> _Exercise description_
Could you reproduce all of the material below word for word, keeping every line in its original order?

--*--

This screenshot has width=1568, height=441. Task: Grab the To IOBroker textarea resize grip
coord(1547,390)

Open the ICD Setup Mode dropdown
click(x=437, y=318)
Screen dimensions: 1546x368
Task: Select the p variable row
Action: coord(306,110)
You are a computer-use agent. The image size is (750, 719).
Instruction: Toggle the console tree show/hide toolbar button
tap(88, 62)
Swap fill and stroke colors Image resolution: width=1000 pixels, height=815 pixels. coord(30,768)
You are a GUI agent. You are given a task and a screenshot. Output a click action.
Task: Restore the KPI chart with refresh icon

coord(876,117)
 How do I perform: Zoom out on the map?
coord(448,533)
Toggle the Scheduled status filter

--*--

> _Reply to the task_
This screenshot has width=1568, height=441. Task: Grab the To IOBroker textarea resize grip
coord(1547,390)

Open the ICD Setup Mode dropdown
click(x=437, y=318)
Screen dimensions: 1546x368
Task: Select the p variable row
Action: coord(306,110)
You are a computer-use agent. The image size is (750, 719).
Instruction: Toggle the console tree show/hide toolbar button
tap(88, 62)
Swap fill and stroke colors Image resolution: width=1000 pixels, height=815 pixels. coord(30,768)
You are a GUI agent. You are given a task and a screenshot. Output a click action.
Task: Restore the KPI chart with refresh icon

coord(876,117)
 How do I perform: Zoom out on the map?
coord(448,533)
Toggle the Scheduled status filter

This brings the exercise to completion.